PASSAGE TO READ:
-- Begin --

By Attorneys Robert Reeves and Jeremiah Johnson
Although immigration law is one of the most complicated areas of law and even minor mistakes can result in severe consequences to the immigrant and his family, many choose to represent themselves or retain an inexperienced lawyer. While it may be tempting to try to save money by filing an application by oneself or by choosing a non-lawyer, the price of losing the case is much higher than the cost of hiring a good attorney. An immigrant whose application is denied may be facing much more than just a disappointment; he or she faces possible deportation.
All too often, an immigrant will file an application for adjustment of status for which the immigrant is either not eligible or the application was not filed correctly. For example, the immigrant may not have entered lawfully, may be out of status, or may be a crewman and not qualify under Section 245(i) of the Immigration and Nationality Act (a provision that allows certain aliens to apply for adjustment of status if they pay a penalty.) Further, the immigrant may have a criminal bar or may have a previous order of removal that he or she does not know about. Despite possible barriers, too often, people will still file the application on their own, or they may have even filed the application with the assistance of an attorney unfamiliar with the complexities of immigration law.
In the past, the United States Citizenship Immigration Services (“USCIS”) would simply deny the application and the alien would leave the United States on their own or continue to remain with family in hopes of future relief or file a new application when qualified. Now, not only will USCIS deny the immigrant’s application, but it will also issue the alien a Notice to Appear (“NTA”), placing him or her in removal proceedings before an Immigration Judge.
Once in Immigration Court a Government attorney will attempt to convince an Immigration Judge to order the alien removed. Fortunately, the alien has the opportunity, and the right, to obtain an attorney and contest whether in fact he is removable and if so whether there is any form of relief that will permit him to remain in the United States. One option an individual would want to consider is the possibility of renewing his adjustment of status application in Immigration Court. Sometimes USCIS wrongly denies an application. Fortunately, federal regulations provide an opportunity for the Immigration Court to review USCIS’s decision. However, this option will require the assistance of an immigration attorney to fully brief the Court and can often involve novel legal issues or challenges to USCIS policy.

-- End --

EXERCISE: Continue the article on immigration applications and removal proceedings, picking up right after its final sentence.

ITEMS:
-- Begin --

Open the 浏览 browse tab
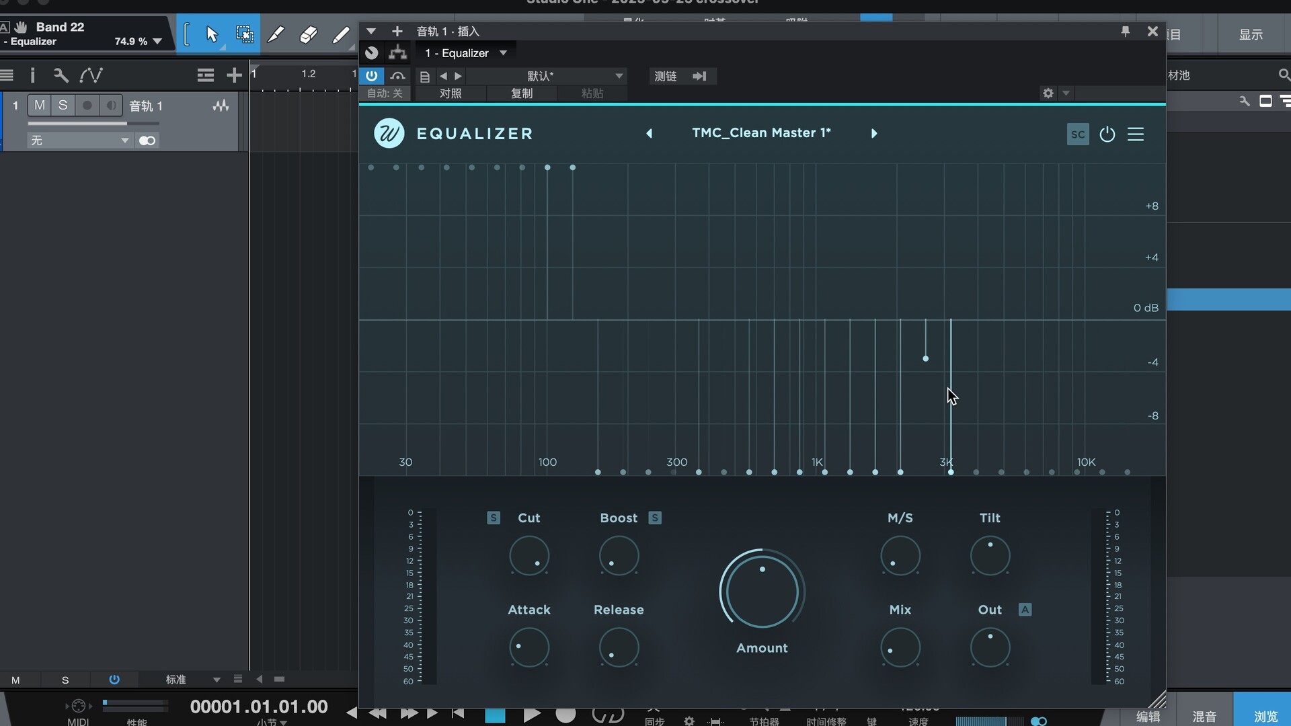This screenshot has width=1291, height=726. pos(1265,717)
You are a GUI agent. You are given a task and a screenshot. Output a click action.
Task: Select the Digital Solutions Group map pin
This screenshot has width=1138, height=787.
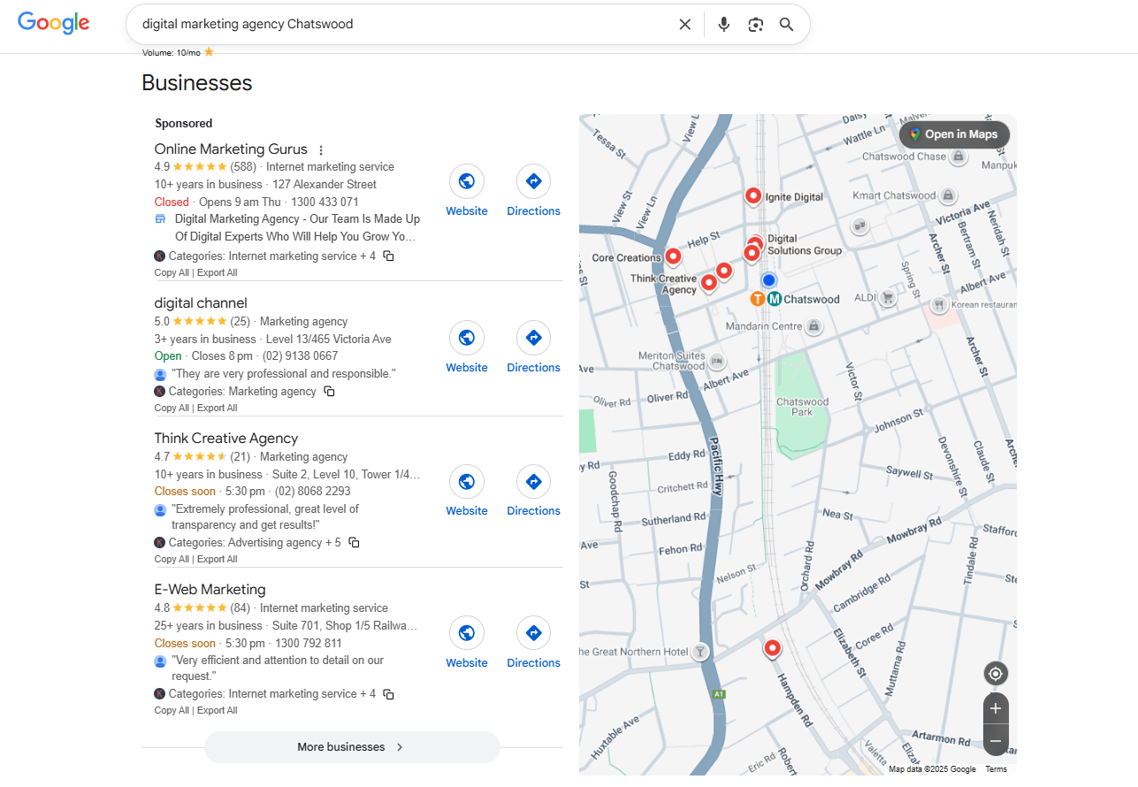coord(752,250)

-- End --

THE REPLY:
Unfortunately, some persons are simply ineligible for adjustment of status and should never have filed an application in the first place. In this case, the alien still has options before the Court and should think twice before accepting voluntary departure. Although accepting voluntary departure avoids the consequences of a removal order (a 10-year bar from returning to the United States), many immigrants still face other grounds of inadmissibility when they seek to reunite with their families. A common ground of inadmissibility that is not solved by voluntary departure is the 10-year bar for unlawful presence. For example, an immigrant who was unlawfully present in the United Sates for over 1 year and voluntarily departs still faces a ten-year bar from returning to the United States. Although the immigrant would not need to waive any bar resulting from a voluntary departure order, he or she will need to file a waiver for the unlawful presence bar. Because the consequences of failing to depart are so severe, and the benefits of returning are so limited, the privilege of voluntary departure is not for everyone.
It is never too late to obtain the advice of an experienced attorney. Naturally, the best preparation you can have is to ensure your application has a high probability of approval before filing with the USCIS. Do not place your life and your family’s future in the hands of an inexperienced attorney. In life it may be good to take risks but in immigration it is not. While life entails many risks, immigration need not be one of them.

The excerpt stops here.